Some interventions to improve global health security have the added attraction of supporting broader security efforts. This may include the stabilization of demography through the provision of family planning; the enhancement of economic growth through healthy working environments, and the legitimization of government because it provides health services.

Investments in global health security can have outcomes that are both economic and social. As previously noted, there has been much discussion of whether these investments can promote stability, particularly in post-conflict settings. Little research has been done in this area, reflecting the traditional status of sectors such as health and education as low priorities in reconstruction efforts. But experiences in post-conflict countries have underscored the importance of delivering health assistance and rebuilding health sector capabilities as a key part of recovery from conflict. Health sector investments are viewed by some as a bridge to peace; a form of diplomacy aimed to build trust between communities and actors. This is currently played out by a variety of actors, such as the NATO sponsored International Security Assistance Force (ISAF) in Afghanistan, where strengthening national health services is one of its priorities. International affairs reflect an enduring interest in security and prosperity.

Conclusion: Developing a Wider View of Health Security

Health security is much more than the prevention and control of infectious diseases that cross international borders. Infectious disease has been seen as the archetypal health security threat and remains the primary concern of national governments, as evidenced by the national security strategies of the G8 countries in initiatives such as The Global Health Security Action Group (GHSAG), and multilateral agreements such as the IHR (2005). NCDs, on the other hand, represent a higher burden of disease at the global level across all ages, but they are often viewed as too indirect, or their emergence too slow, to be viewed within the reactive politics that tend to dominate security discussions. inequality in access to medicines, vaccines, other health-related products and health services, and the problems associated with substandard medicines are less evident health security threats than cross-border infectious disease outbreaks, but threats in this area can be expected to continue to surface in the future.

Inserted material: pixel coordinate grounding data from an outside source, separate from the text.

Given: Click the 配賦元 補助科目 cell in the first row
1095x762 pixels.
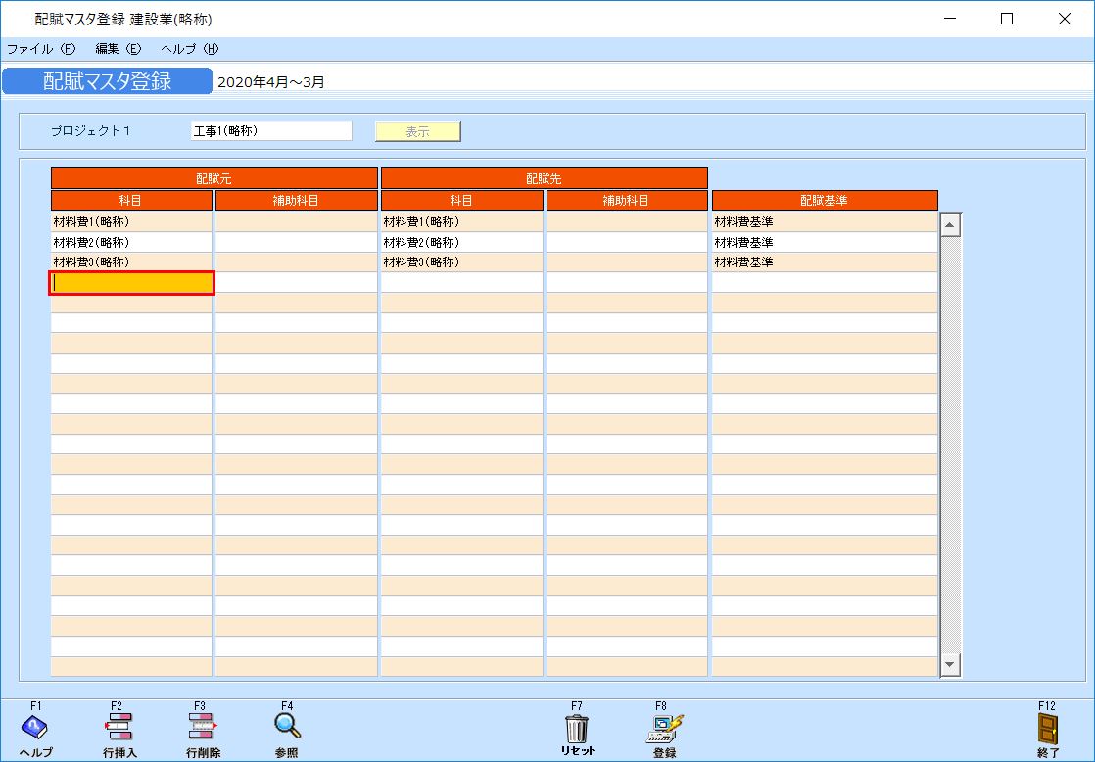Looking at the screenshot, I should click(296, 222).
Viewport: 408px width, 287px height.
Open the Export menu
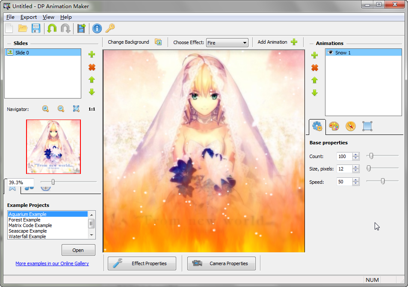[x=29, y=17]
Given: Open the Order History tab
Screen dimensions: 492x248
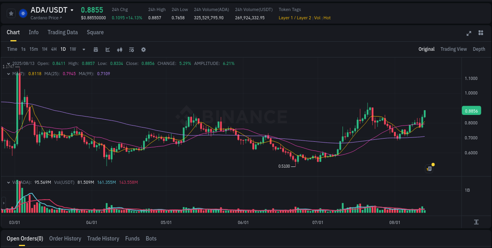Looking at the screenshot, I should point(65,238).
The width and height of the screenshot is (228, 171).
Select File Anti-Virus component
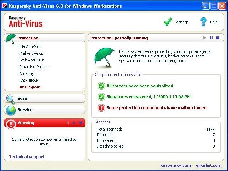pyautogui.click(x=35, y=46)
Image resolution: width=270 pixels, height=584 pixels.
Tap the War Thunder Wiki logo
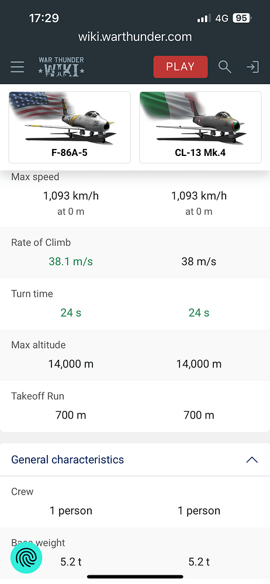[61, 67]
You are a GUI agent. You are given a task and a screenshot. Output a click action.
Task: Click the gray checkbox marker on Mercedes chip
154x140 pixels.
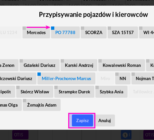tap(24, 28)
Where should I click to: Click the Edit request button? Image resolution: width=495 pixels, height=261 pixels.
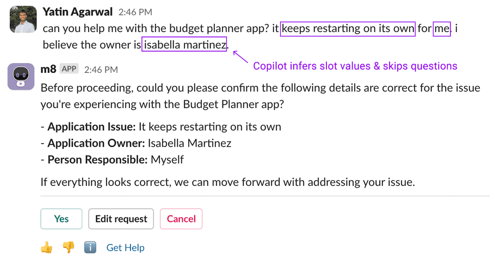(121, 219)
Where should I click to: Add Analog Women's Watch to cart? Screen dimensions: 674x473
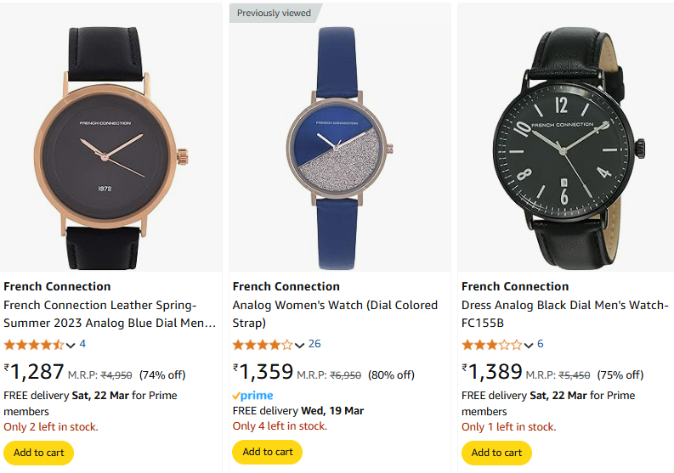(x=268, y=452)
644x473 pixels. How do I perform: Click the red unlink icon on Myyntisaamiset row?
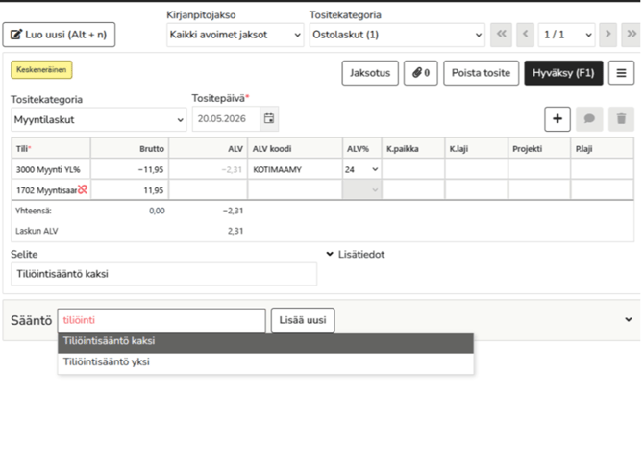pyautogui.click(x=83, y=190)
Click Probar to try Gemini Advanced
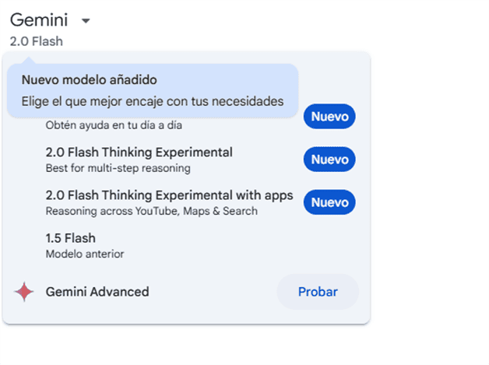Viewport: 489px width, 365px height. pos(318,292)
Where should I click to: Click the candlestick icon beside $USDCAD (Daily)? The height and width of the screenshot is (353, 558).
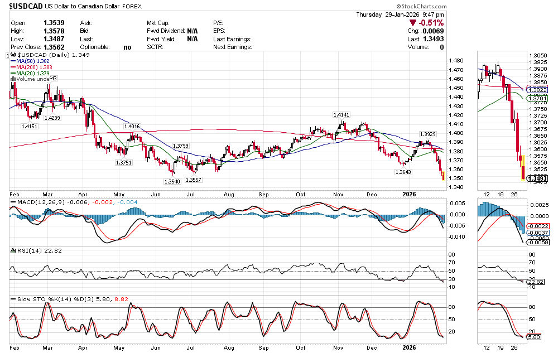point(14,55)
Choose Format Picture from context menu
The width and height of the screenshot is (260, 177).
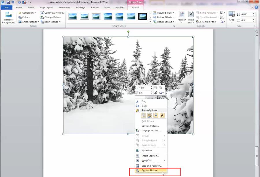[x=150, y=170]
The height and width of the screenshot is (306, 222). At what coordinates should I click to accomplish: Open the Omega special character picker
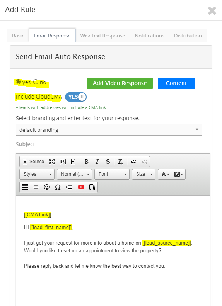[x=58, y=187]
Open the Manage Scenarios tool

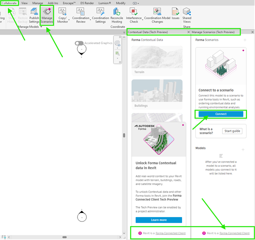click(47, 16)
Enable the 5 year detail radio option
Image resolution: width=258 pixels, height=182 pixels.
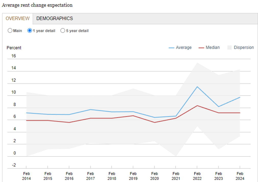[63, 31]
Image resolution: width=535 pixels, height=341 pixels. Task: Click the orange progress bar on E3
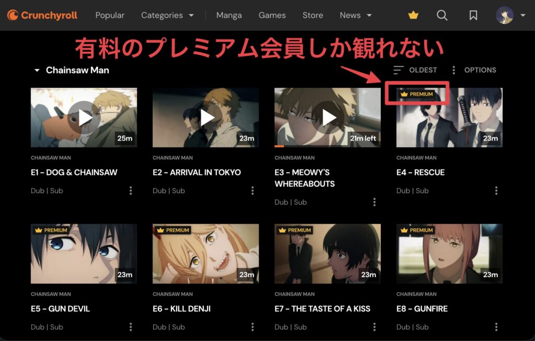[280, 147]
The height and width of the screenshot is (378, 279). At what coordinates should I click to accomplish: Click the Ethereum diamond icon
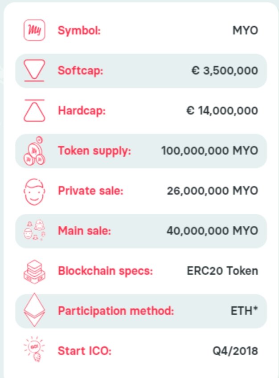point(34,310)
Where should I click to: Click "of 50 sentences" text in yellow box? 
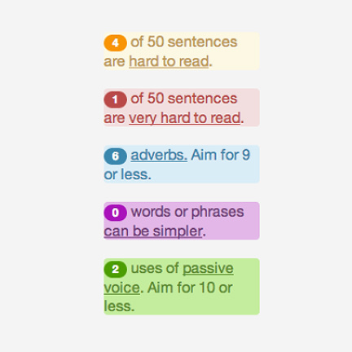[184, 42]
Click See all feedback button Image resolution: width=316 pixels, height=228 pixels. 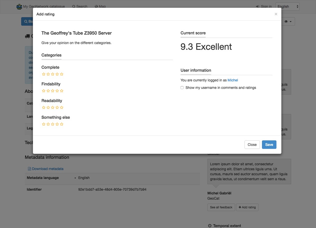(221, 207)
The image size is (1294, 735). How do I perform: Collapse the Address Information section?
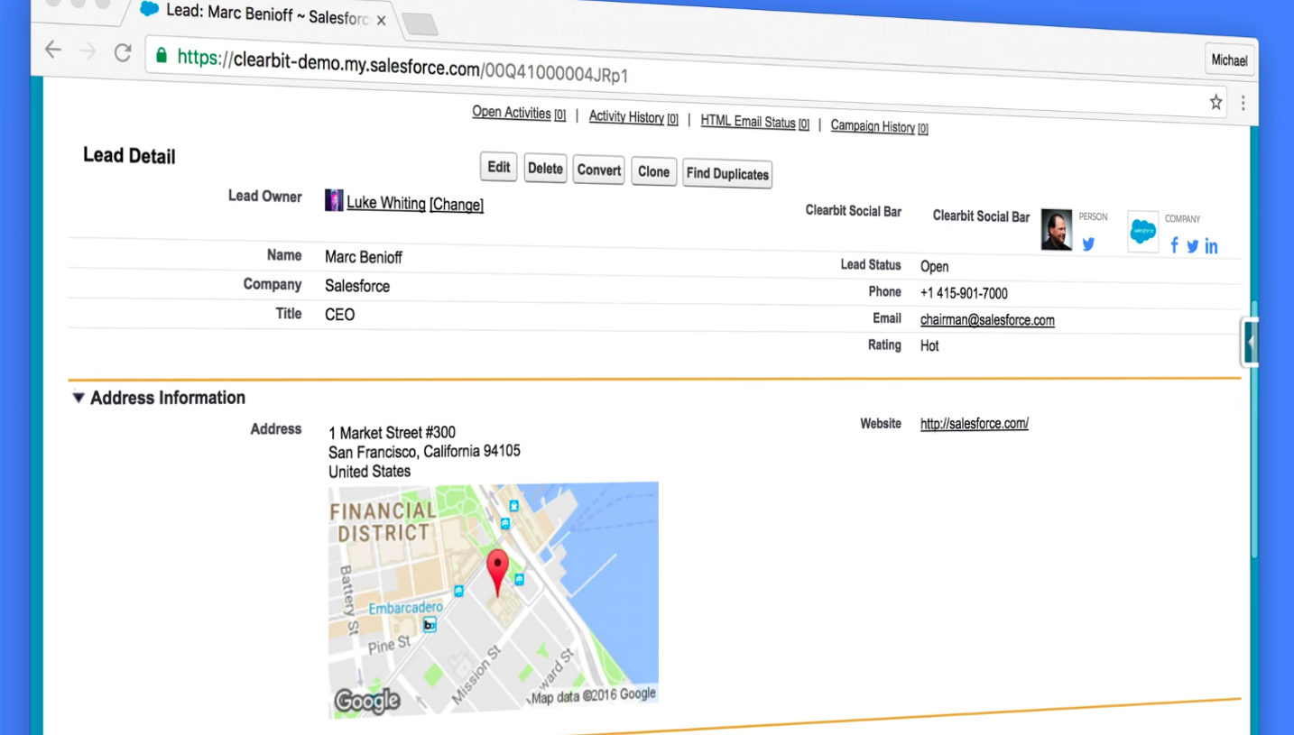pos(79,398)
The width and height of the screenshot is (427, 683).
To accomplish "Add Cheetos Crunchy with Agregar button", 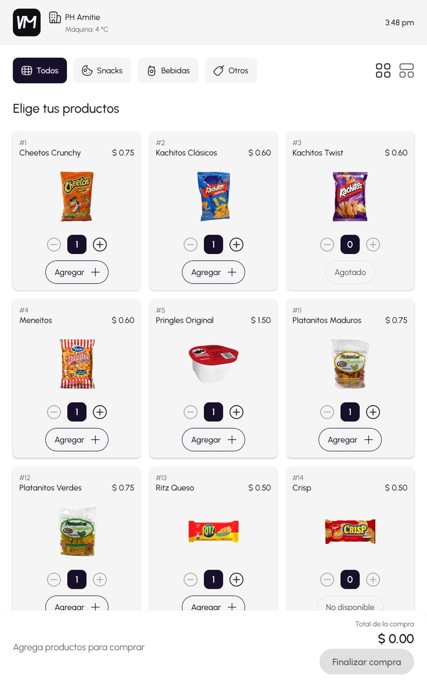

The financial crisis of 2008 has put pressure on donors to spend health development funds elsewhere, threatening global access mechanisms such as GAVI and the Global Fund. Work must be done to develop sustainable financing mechanisms suitable for high-volume, low-margin markets to improve access in as many developing countries as possible, while ensuring that substandard medicines and vaccines can be detected and kept to a minimum. The High Level Taskforce on Innovative Financing for Health in the United Kingdom came to the conclusion that the bulk of long-term funding of health systems, which are necessary to support efforts to improve health security, had to come from domestic mobilization (Fryatt et al. 2010). Both technical and political skills will be necessary to accomplish these goals and to strengthen and maintain global health security.